### Records of target positions
** BEGIN **

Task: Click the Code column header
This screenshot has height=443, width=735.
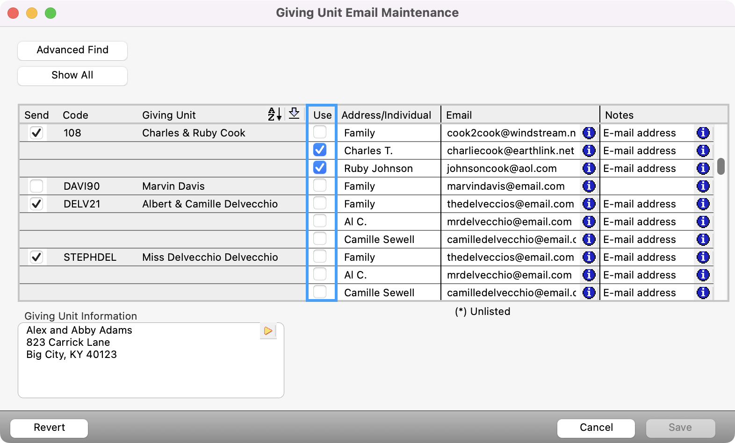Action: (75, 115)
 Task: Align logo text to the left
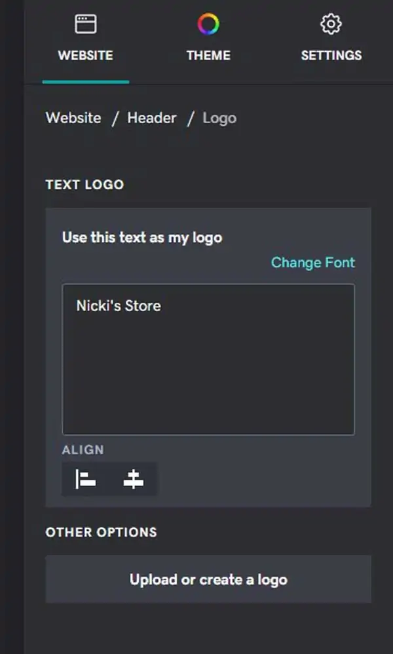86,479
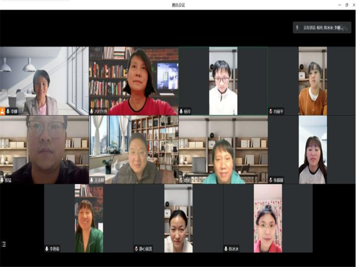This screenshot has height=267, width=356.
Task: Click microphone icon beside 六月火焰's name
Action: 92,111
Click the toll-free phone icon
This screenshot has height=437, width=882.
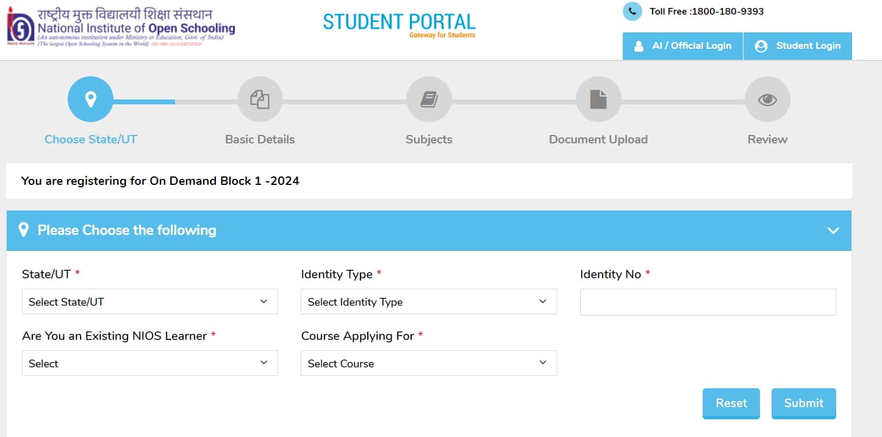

** END **

### What is being asked
Reproduce every line of the records above verbatim, omitting the pictures.

### Response to the task
Task: Click the Code column header
This screenshot has height=443, width=735.
Action: (75, 115)
 Task: Align logo text to the left
86,479
This screenshot has height=267, width=356.
Task: Click microphone icon beside 六月火焰's name
Action: 92,111
Click the toll-free phone icon
This screenshot has height=437, width=882.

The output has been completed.